Lo Piparo num terceiro momento de seu livro, num movimento de subsunção das próprias teses e reflexões de Wittgenstein e Gramsci, empreende uma imersão de ambos em suas biografias de vida traçando pontos comuns nas conjunturas que viveram em sua contemporaneidade, ou seja, em sua identidade histórica de vida, como se a coetaneidade de ambos bastasse para conferi-los a filiação de seu tempo e reforçasse a construção da relação entre ambos. Sem dúvida, parte mais sensível dentre os argumentos de Lo Piparo, é prefigurado o debate que encerra Gramsci na polêmica que fez e fazépoca: de sua própria virada "liberal" no final de sua vida, para a qual Luigi Russo cunhou o oxímoro "comunismo liberal". Páginas belas animam tais momentos finais em que o diálogo dantesco Cavalcante e Farinata, objeto de ensaio literário (e autobiográfico de Gramsci, segundo a hipótese de Lo Piparo), é o paradigma de identificação criptografado de Gramsci com o"cárcere cego", com a impossibilidade dos heréticos intelectuais verem o presente, limitando-se a ver o passado e o futuro. Farinata – homem totuspoliticus – ensaia a biografia de um Gramsci militante e afincado na política em seu período que antecede a prisão, o que contrasta com Cavalvante – o entendimento da perda do filho – como o isolamento forçado, mas implicado na retomada da vida intelectual pretendida pelos auspícios do jovem Gramsci universitário. Neste contraste, Lo Piparo é levado à interpretação do sentido da famigerada carta de Gramsci a sua mulher, Giulia, em que afirma sua não-identificação com "as correntes sentimentais" de seu tempo, ou de seu extemporâneo cárcere, a saber, o comunismo, o liberalismo e o fascismo. Ponto mais dramático da narrativa biográfica de Lo Piparo, posiciona-o na afamada discussão do "liberalismo" tardio de Gramsci, discussão muito mal recebida e examinada na medida de sua polêmica.

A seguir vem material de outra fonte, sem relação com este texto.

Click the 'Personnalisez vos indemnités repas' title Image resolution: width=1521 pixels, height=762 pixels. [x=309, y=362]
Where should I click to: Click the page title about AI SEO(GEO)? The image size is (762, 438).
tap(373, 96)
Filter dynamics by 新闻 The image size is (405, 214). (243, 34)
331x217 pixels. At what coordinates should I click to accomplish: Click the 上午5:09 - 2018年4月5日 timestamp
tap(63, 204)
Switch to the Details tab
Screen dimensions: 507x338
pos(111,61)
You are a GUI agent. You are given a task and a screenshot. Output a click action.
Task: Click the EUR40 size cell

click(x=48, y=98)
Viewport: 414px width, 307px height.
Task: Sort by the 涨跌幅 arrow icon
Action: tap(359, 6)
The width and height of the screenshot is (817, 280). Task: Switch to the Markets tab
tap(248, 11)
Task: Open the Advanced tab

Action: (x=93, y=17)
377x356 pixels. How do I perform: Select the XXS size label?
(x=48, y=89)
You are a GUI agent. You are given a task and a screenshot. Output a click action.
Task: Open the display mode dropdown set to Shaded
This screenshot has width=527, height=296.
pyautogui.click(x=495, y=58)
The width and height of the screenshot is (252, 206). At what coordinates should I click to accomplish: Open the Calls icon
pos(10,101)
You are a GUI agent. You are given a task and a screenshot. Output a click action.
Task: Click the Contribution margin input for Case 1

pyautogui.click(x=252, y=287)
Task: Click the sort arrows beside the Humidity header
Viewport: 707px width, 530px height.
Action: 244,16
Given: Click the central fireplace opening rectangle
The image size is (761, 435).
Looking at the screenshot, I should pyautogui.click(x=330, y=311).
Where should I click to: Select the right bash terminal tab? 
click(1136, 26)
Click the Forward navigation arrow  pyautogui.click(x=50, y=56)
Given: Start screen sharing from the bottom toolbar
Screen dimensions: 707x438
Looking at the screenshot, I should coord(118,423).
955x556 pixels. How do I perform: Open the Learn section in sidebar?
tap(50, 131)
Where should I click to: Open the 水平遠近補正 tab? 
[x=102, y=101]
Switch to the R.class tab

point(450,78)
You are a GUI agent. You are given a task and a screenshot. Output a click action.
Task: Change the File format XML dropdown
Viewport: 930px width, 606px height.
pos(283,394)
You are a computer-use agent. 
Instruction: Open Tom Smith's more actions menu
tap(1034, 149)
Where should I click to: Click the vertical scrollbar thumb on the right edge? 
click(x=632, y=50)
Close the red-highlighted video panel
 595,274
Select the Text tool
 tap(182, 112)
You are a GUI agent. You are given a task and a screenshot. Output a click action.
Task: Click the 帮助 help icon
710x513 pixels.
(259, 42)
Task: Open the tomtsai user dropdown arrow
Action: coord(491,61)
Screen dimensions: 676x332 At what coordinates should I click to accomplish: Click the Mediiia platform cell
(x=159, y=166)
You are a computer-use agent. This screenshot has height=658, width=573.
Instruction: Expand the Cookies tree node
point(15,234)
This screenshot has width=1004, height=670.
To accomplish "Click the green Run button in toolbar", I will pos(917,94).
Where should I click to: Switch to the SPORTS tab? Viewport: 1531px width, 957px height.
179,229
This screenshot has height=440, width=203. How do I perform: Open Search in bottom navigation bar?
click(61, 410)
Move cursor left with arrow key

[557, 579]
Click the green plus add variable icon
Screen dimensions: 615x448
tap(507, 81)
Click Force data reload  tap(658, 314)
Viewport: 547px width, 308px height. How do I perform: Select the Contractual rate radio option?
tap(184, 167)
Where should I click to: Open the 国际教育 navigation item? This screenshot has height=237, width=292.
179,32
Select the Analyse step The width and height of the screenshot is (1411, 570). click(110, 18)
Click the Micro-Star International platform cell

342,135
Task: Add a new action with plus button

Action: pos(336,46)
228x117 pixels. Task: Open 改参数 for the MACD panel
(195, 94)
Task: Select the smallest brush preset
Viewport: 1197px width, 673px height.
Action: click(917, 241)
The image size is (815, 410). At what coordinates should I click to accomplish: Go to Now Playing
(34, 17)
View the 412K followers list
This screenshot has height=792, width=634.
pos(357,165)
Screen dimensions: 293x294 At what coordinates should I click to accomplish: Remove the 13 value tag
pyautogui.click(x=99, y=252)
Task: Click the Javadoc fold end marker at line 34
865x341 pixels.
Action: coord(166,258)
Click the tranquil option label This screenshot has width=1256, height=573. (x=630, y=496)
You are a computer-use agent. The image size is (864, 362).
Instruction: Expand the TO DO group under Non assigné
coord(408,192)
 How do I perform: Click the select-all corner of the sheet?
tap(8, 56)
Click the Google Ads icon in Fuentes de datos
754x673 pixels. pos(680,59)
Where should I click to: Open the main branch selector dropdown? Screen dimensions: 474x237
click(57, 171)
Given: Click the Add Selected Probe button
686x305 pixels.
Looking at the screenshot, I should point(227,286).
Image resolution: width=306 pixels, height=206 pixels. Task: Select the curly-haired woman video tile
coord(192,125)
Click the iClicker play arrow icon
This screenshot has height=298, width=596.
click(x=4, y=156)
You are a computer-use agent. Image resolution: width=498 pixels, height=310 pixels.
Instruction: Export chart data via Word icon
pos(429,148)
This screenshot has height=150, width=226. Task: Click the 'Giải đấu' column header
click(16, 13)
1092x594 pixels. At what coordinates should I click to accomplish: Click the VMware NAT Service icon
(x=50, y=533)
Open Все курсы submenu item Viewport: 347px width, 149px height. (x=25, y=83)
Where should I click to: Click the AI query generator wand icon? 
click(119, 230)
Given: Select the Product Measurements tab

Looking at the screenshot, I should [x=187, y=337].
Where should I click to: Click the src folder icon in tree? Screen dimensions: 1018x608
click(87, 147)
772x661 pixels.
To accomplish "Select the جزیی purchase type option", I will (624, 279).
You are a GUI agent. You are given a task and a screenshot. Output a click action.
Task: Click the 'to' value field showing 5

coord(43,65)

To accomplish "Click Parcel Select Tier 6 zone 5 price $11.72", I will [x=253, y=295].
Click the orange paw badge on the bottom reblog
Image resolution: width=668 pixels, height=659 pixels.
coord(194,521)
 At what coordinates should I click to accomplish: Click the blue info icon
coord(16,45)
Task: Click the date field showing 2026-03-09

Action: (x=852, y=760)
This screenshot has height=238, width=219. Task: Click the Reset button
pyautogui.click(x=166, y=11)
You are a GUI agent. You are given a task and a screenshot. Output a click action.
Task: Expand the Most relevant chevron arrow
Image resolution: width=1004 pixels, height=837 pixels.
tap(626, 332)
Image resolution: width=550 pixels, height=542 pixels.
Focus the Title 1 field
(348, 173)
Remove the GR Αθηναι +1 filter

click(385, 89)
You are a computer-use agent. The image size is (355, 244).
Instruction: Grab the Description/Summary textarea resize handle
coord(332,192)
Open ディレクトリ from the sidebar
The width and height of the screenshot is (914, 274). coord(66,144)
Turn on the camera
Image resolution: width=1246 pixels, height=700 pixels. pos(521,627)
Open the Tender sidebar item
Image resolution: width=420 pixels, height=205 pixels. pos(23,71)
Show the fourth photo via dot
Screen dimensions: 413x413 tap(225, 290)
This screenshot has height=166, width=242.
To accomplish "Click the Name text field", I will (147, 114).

Sem dúvida, Il professor Gramsci e Wittgenstein nos vem como leitura imprescindível tanto pelo rigoroso exercício de demonstração histórico-filológico de um capítulo da história intelectual do século XX que uniu por uma
mítica anedota duas estruturas de pensamento aparentemente imiscíveis quanto pela abertura que nos confere ao desenvolvimento de suas implicações conceituais. Lo Piparo, é certo, alcança muito bem seu objetivo ao solidificar a anedota do gesto napoletano em fato, todavia, não passa indelével ao leitor movimentos textuais de sobreposição unívoca entre os conceitos de Gramsci e Wittgenstein, carecendo de um exame analítico-conceitual mais acurado em cada singular estrutura de pensamento. No mais das vezes, conceitos de Wittgenstein esclarecem Gramsci e, mais raramente, vice-versa, ao passo que a construção da problemática gramsciana engloba a Kehre wittgensteiniana in toto, comprometendo a singularidade de sua estruturação. Certo é que o mesmo se diz de muitas maneiras, mas toda desconfiança repousa no mesmo, na identidade em plenitude, na ficção do igual. Prova da vertigem da inegável exitosa prova histórico-filológica em sua tendência de identificação e sobreposição é a construção de uma contemporaneidade absoluta que justifica a equivalência quase plena de ambas as estruturas de pensamento com o percurso de equiparação e nivelação das duas biografias.